Figure 1

Rbm19^{GtXC768/GtXC768}gene-trap characterization. (A) The insertion site of the gene trap vector is in intron 16 (*), resulting in loss of RRMs 5 and 6, along with the addition of a 116 kD β-geo protein. The exact insertion site is shown by the sequences flanking the gene trap insertion. The nucleotide number corresponds to the sequence available at NCBI accession NT_078458.6. The bold nucleotides represent the primer sequences we used to detect the wild-type Rbm19 allele. (B) RT-PCR shows no detectable Rbm19⁺ transcript in the mutant E3.5 embryos using Rbm19-specific primers made to exons flanking the insertion site (red arrows, panel A).
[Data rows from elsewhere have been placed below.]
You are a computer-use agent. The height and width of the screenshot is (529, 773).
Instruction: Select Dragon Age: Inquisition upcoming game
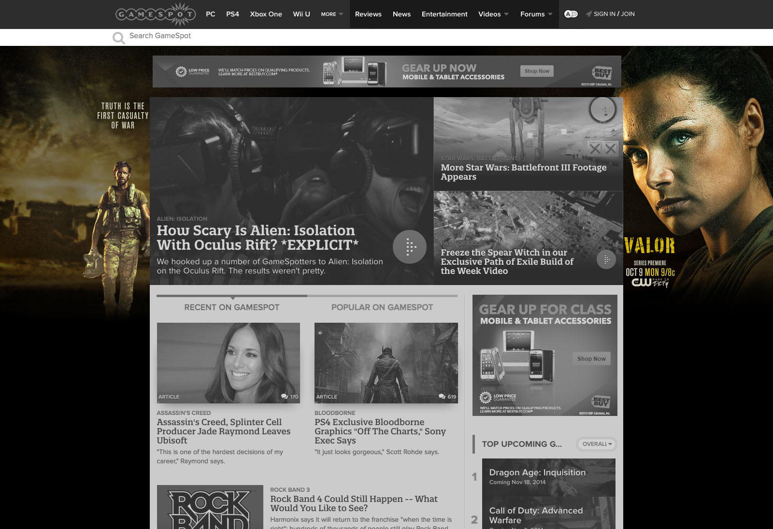(x=537, y=472)
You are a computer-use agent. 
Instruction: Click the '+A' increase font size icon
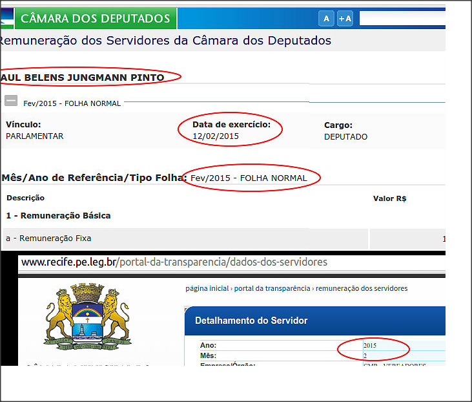coord(345,19)
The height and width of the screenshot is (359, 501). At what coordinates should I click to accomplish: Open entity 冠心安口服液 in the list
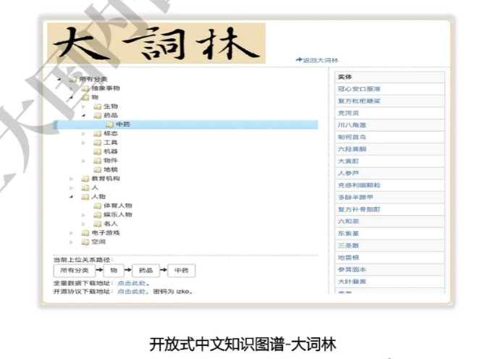tap(359, 88)
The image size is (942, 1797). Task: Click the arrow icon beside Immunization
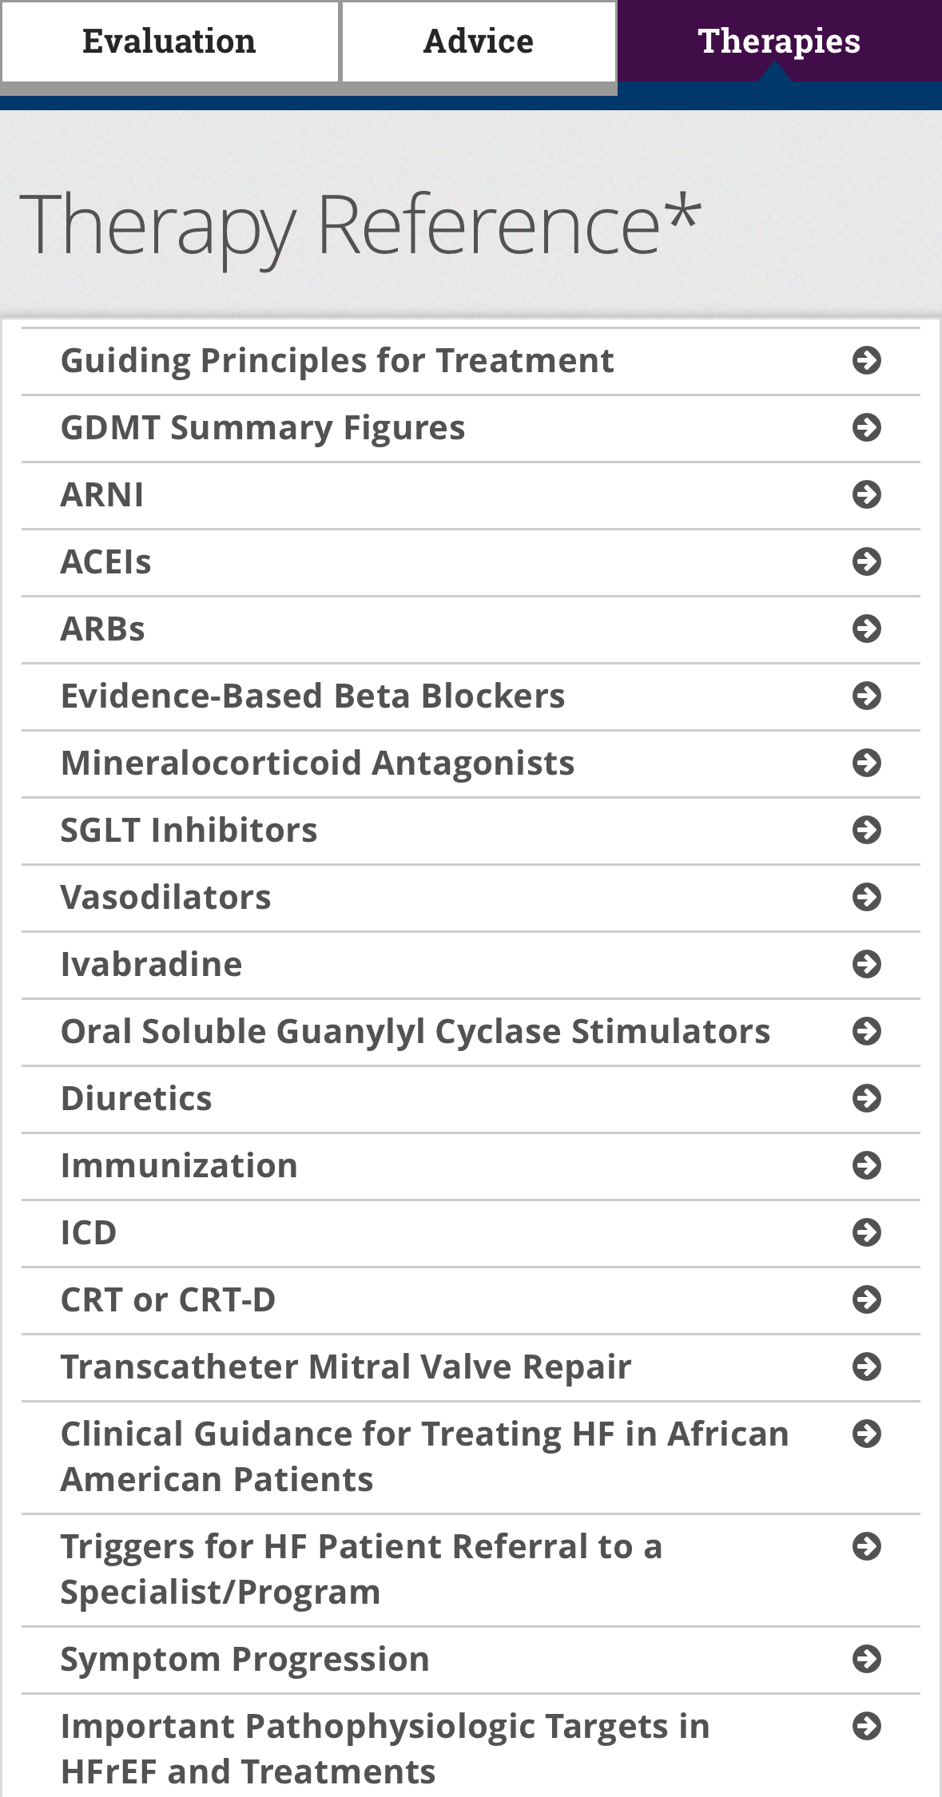(866, 1165)
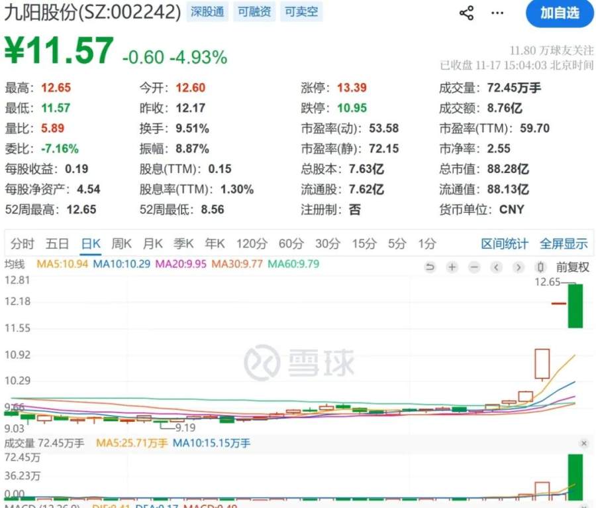Open the three-dot more options menu
The height and width of the screenshot is (508, 596).
(x=497, y=13)

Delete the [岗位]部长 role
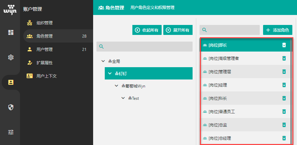[284, 45]
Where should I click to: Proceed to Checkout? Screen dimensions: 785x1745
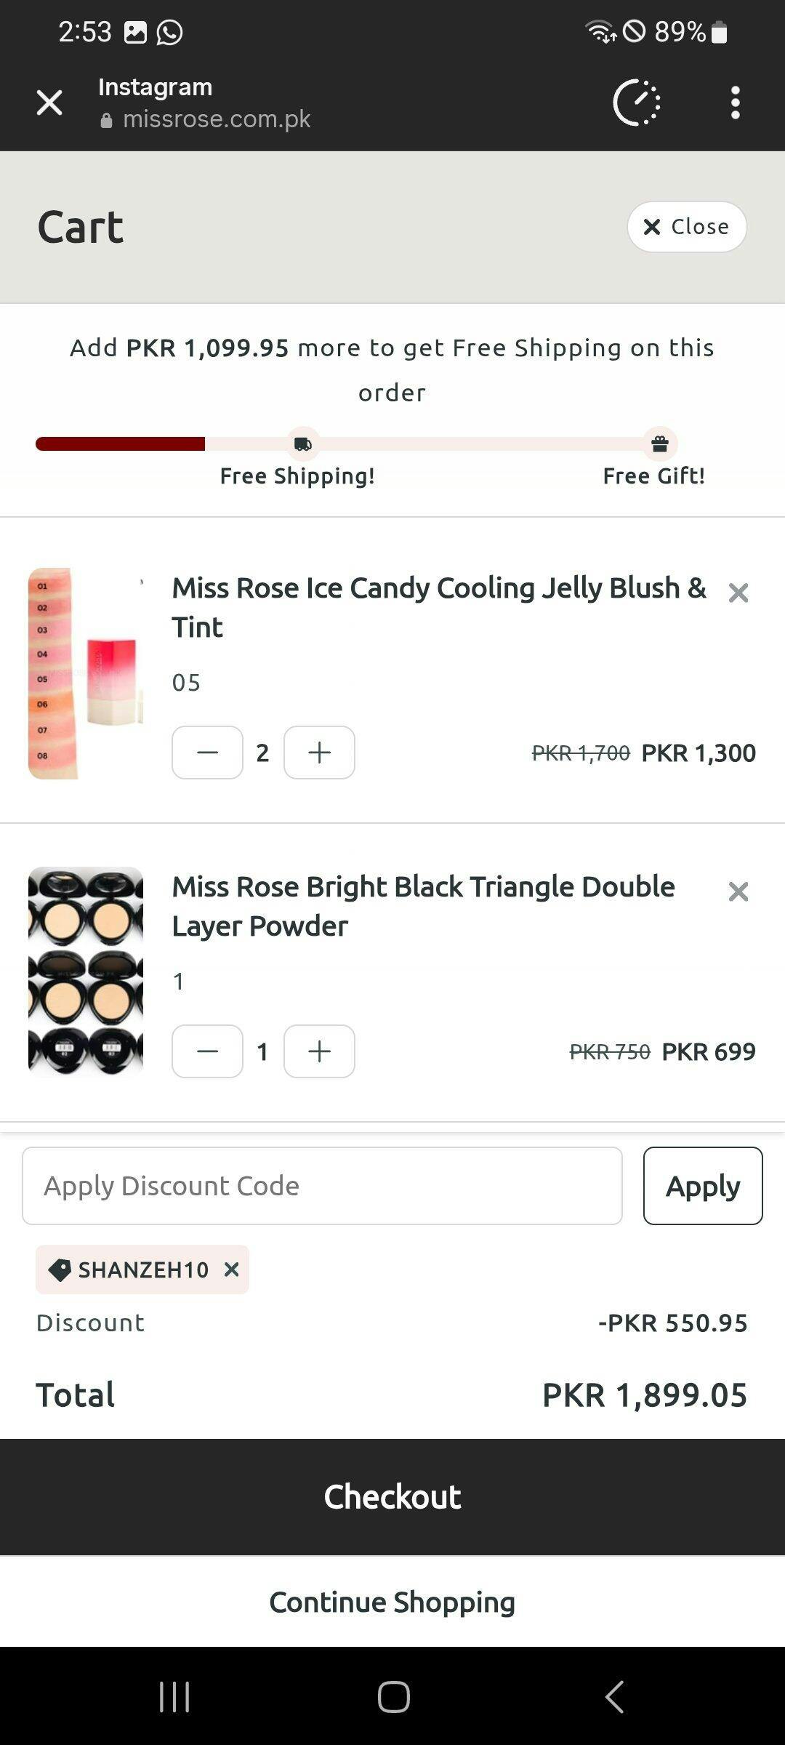(x=393, y=1497)
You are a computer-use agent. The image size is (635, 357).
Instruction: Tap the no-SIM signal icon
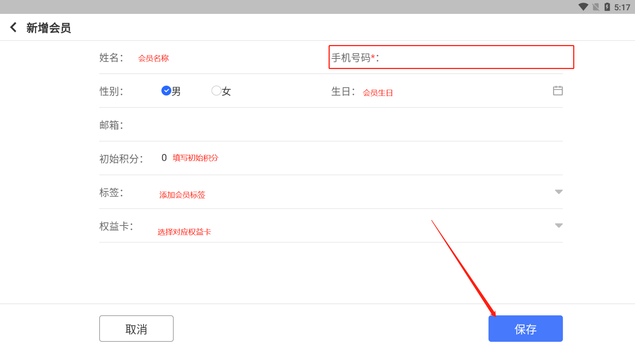(x=596, y=7)
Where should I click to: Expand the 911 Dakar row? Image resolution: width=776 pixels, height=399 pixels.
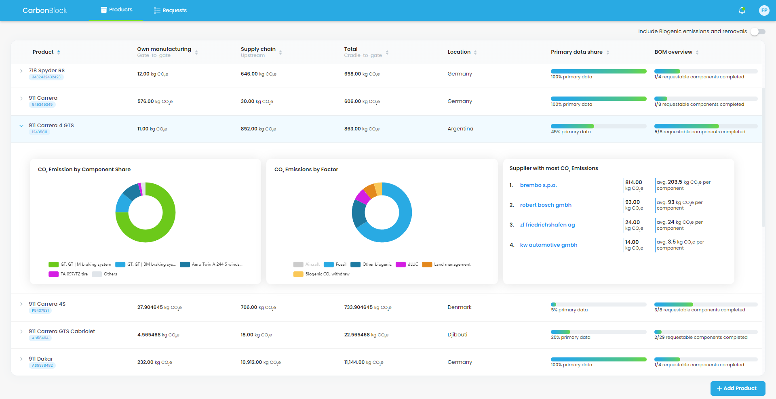tap(21, 359)
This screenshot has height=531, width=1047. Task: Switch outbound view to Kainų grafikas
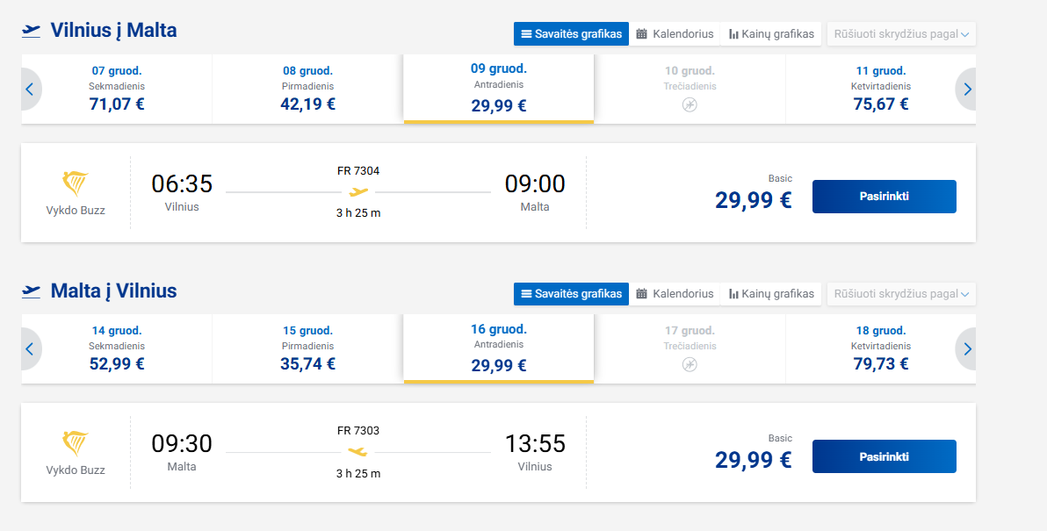click(x=771, y=34)
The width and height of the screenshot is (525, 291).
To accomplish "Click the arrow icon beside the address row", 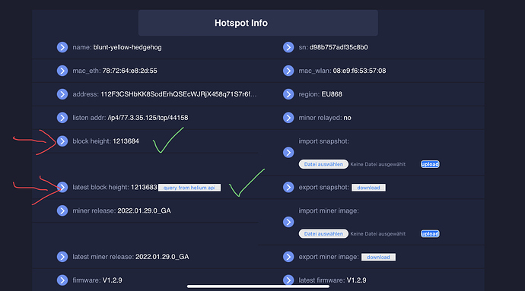I will pyautogui.click(x=62, y=94).
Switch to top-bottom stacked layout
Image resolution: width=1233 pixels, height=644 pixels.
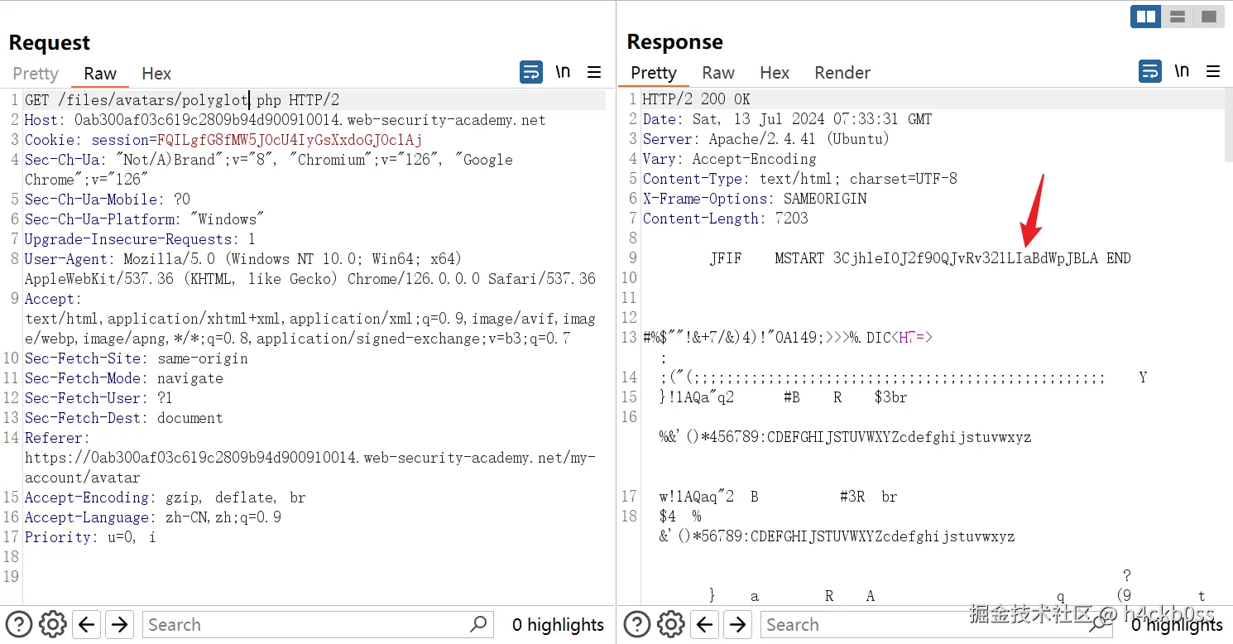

The expected product was detected when using an Rbm19-specific forward primer and β-geo reverse primer in the mutant embryos. (C) Western blot for RBM19 (amino-terminal epitope [14]) shows the expected 191 kD fusion protein band in the heterozygous mouse intestine (arrow), but not in homozygous wild-type. (D) ³²P-labeled PCR genotyping of E3.5 embryos from Rbm19^GtXC768/+ intercrosses. The embryos were genotyped by a duplex PCR strategy. Rbm19-specific primers amplify a 296-bp DNA fragment across the insertion site (panel A, WT), which is disrupted by the genetrap vector in the mutant. β-geo-specific primers amplify a 507-bp fragment from the gene trap vector (panel B, Rbm19^GtXC768.)